History removes us from those dead, as does our own need for making sense and coherent narrative out of chaos. “History is not melodrama, even if it usually reads like that,” he says. “It was real blood, not tomato catsup or the pale ectoplasm of statistics, that wet the ground at Bloody Angle and darkened the waters of Bloody Pond.”

He suggests the construction of narrative was based largely on Pragmatism, a philosophy he explores at great length, best summed up by Lincoln: “I concluded that it was better to make a rule for the practical matter in hand…than to decide a general question.”

One of the sad consequences of the post-war narratives that were constructed, he argues, was that racial issues were left out of those narratives and, therefore, left unresolved. The North got the Gilded Age, the South got a “confused and aimless Reconstruction,” and blacks got nothing but “a shadowy freedom” and were “best left to [their] own devices and the ministrations of [their] late masters.”

Such narratives endured for a hundred years (and for fifty more years since, I would argue) because of two phenomena Warren calls “The Great Alibi” and “The Treasury of Virtue”—“maiming liabilities” that nonetheless “serve deep needs of poor human nature.”

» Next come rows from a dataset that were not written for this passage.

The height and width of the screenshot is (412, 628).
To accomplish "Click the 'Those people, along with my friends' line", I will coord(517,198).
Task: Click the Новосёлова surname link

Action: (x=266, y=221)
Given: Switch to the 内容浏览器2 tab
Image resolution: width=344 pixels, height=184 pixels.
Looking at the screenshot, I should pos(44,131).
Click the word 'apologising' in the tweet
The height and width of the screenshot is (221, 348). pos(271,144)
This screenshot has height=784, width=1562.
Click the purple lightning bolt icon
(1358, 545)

The Great Alibi “explains, condones, and transmutes everything,” Warren says: it turned common lynchers into defenders of Southern tradition, explained hookworm, pellagra, and illiteracy, and transformed laziness into an aesthetic. The South’s loss in the war was ever with them, a fact Southerners hauled out not so much “for economic as for social and especially racial matters. It worked such dark magic that it “turns defeat into victory, defects into virtues. Even more pathetically, [it] turns his great virtues into absurdities—sometimes vicious absurdities.”

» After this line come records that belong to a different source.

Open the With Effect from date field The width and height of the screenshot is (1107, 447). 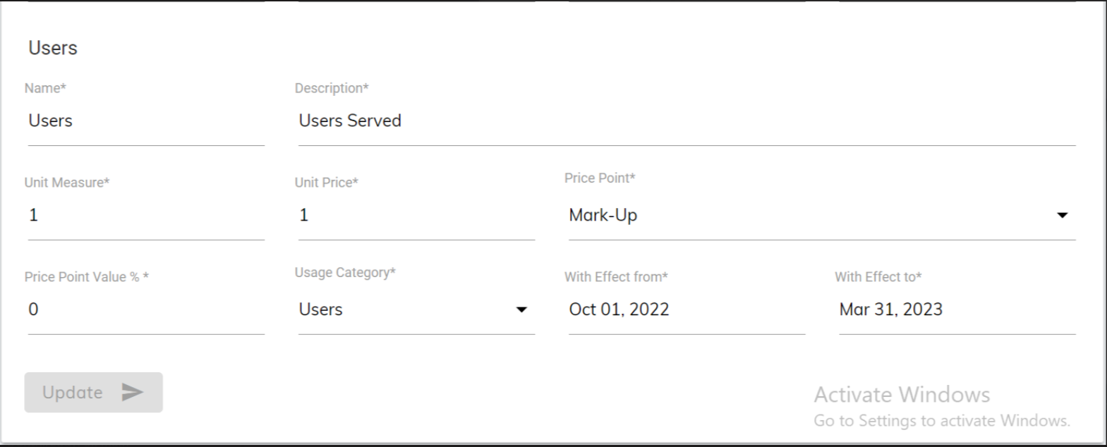pyautogui.click(x=686, y=310)
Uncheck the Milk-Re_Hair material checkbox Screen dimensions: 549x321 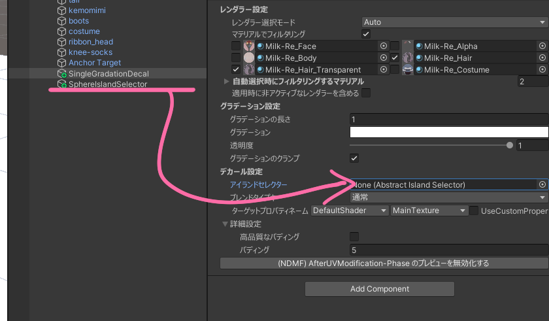(395, 58)
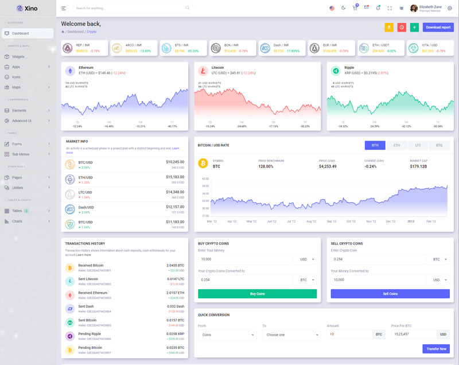The image size is (459, 365).
Task: Switch to ETH tab in Bitcoin/USD Rate
Action: (396, 145)
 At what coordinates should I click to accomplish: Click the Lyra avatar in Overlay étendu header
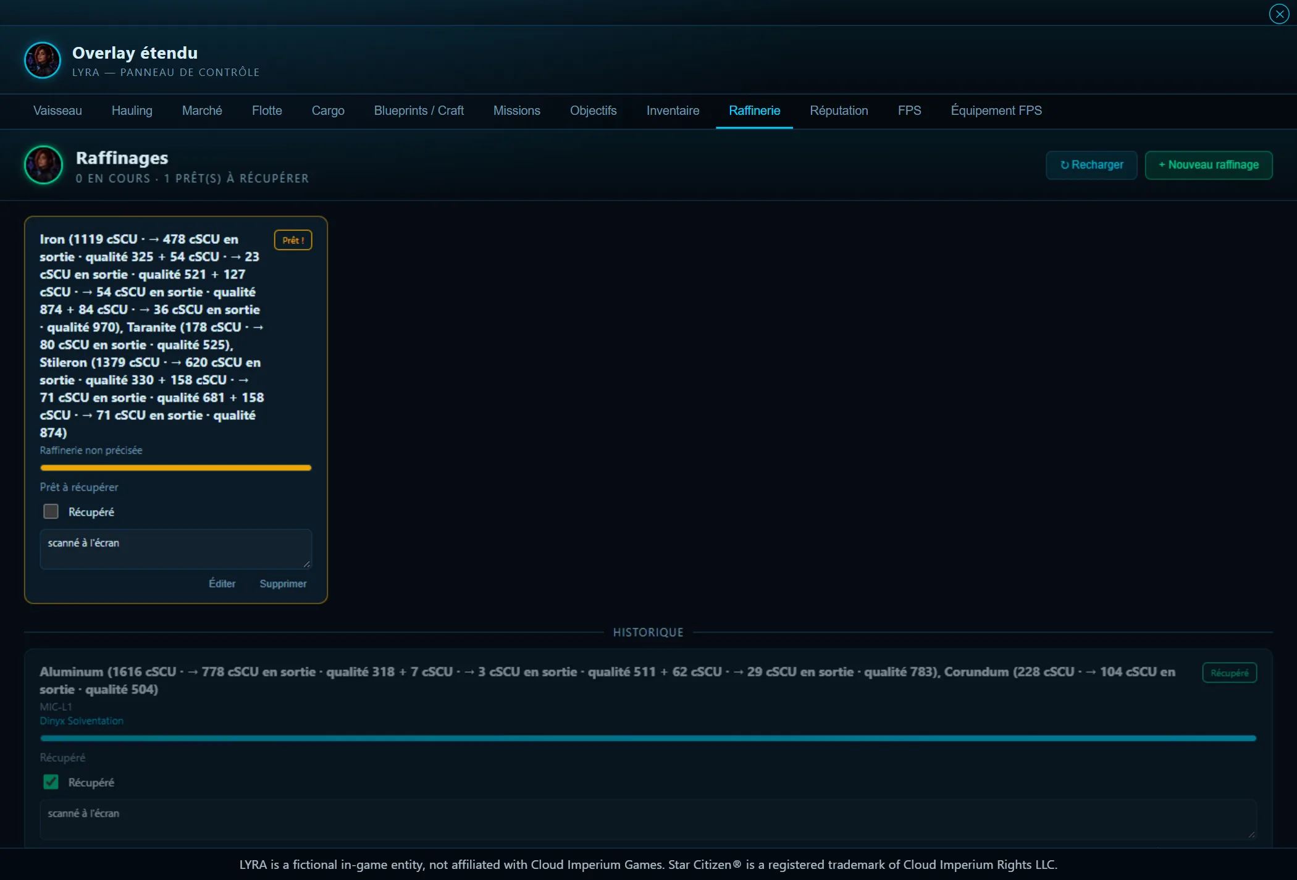[43, 60]
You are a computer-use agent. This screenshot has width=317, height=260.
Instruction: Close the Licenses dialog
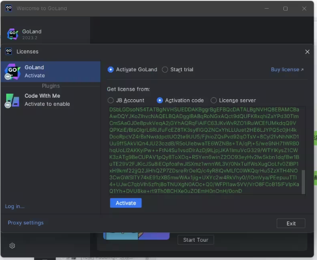[x=307, y=51]
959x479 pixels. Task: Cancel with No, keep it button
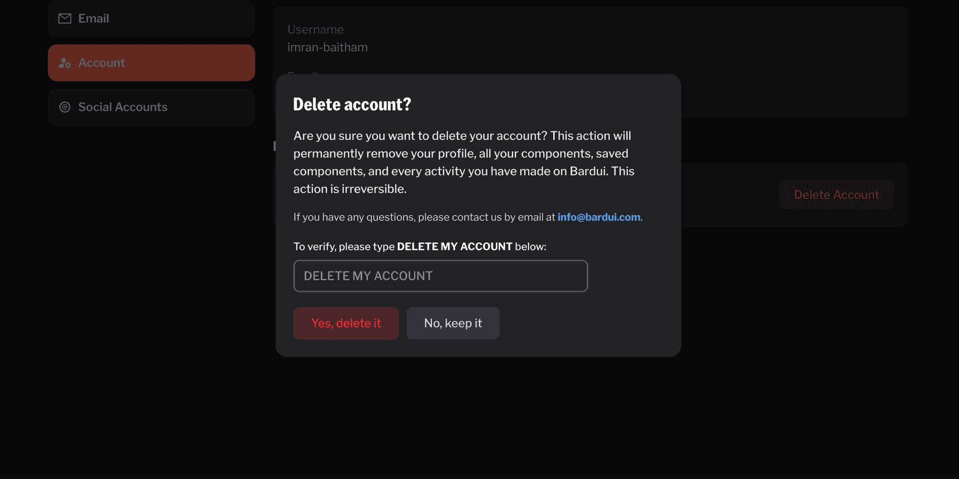coord(453,324)
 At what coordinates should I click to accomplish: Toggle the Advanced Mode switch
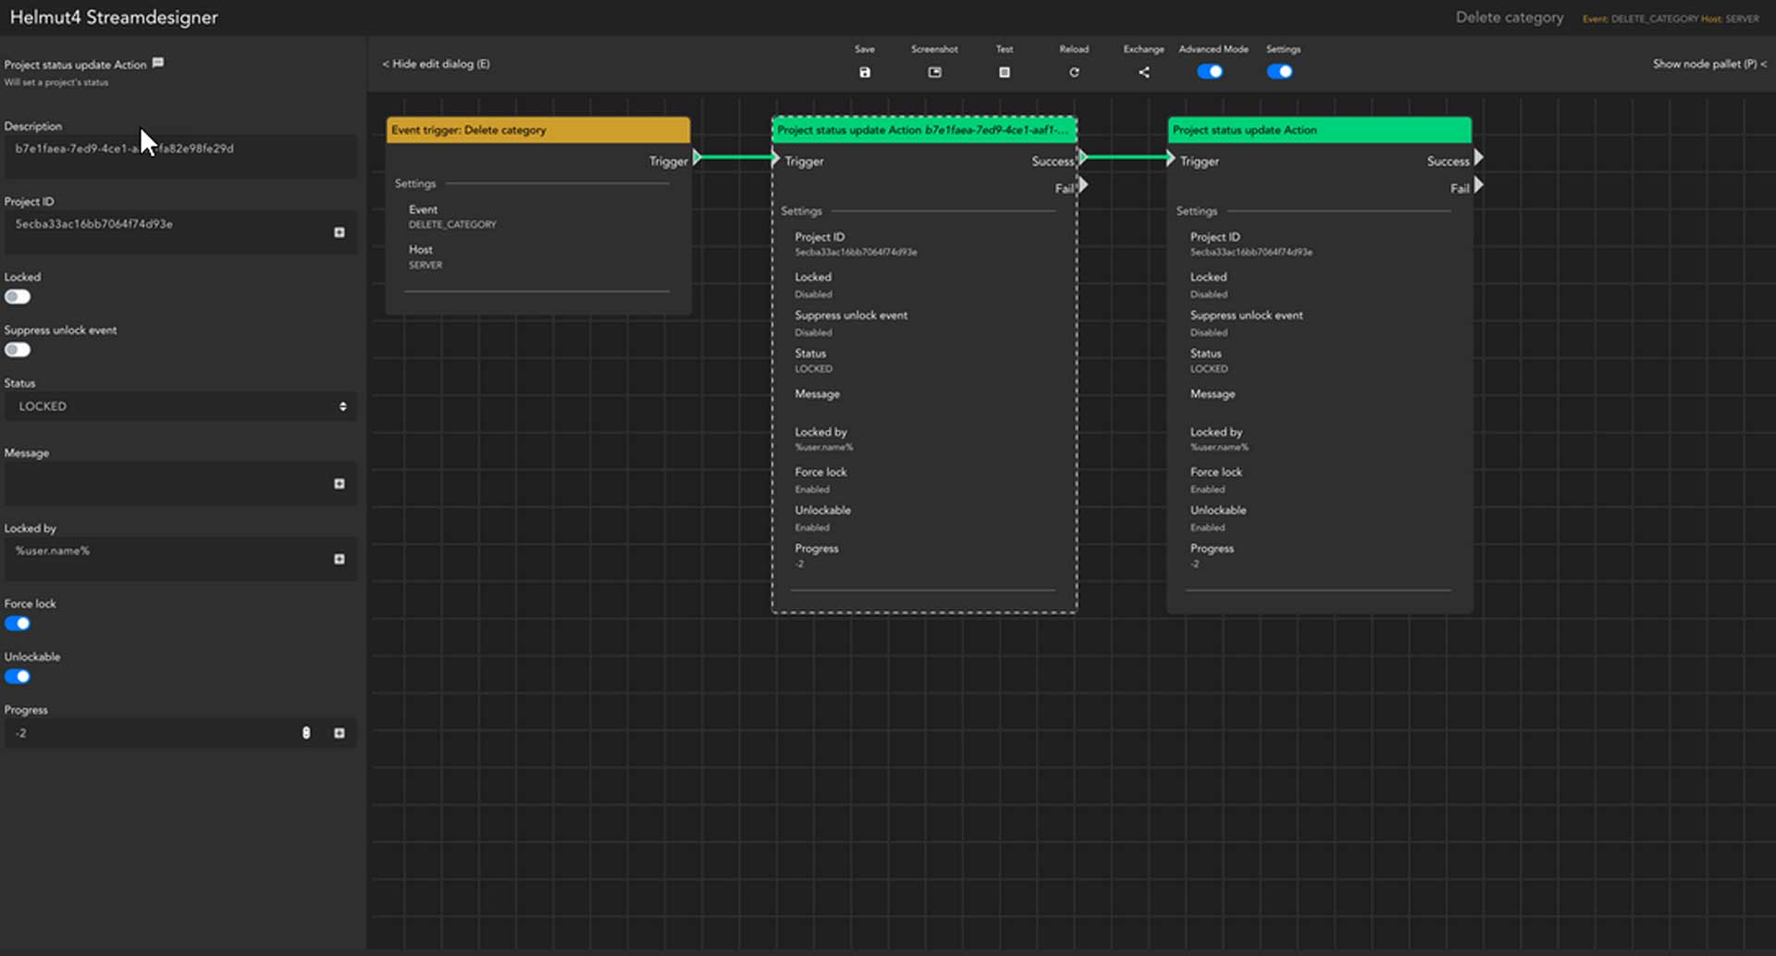pyautogui.click(x=1210, y=72)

Northerners don’t get off, either. Warren characterizes the North’s Treasury of Virtue as “an indulgence, for all sins past, present, and future, freely given by the hand of history.” Winning the war, in other words, makes everything right for all time. But Warren warns: “When one is happy in forgetfulness, facts get forgotten.”

Warren’s fellow Southerners find themselves “parroting sad clichés” about their way of life; Northerners find themselves embracing blissful ignorance. “The old trauma is so great that even now reality cannot be faced,” he says of both sides. “The automatic repetition short-circuits clear perception and honest thinking,”

That was Warren’s main challenge when he first wrote Legacy, and it remains the book’s main challenge now. Look beyond the romances and excuses, Warren demands. Look “beyond the shock and pathos of the death of 600,000 men, men who really died and in ways they would scarcely have chosen” and consider the urgent and ever-present legacy of the war.

Warren’s own struggle to consider the implications of that, to reconcile the prejudices indoctrinated in him during his youth in Kentucky with the realization as an adult that America had not fulfilled its promise with itself, rests at the heart of the book.

“The Civil War made us a new nation,” Warren says, “and our problem, because of the very size and power of that new nation, and the nobility of the promise which it inherits, remains that of finding in our time and in our terms a way to recover and reinterpret the ‘Founders’ dream.’”

By grappling honestly and truthfully with the war’s legacy, “we may, at last, find ourselves nakedly alone with the problems of our time and with ourselves.” And there, he suggests, we may find our answers at last.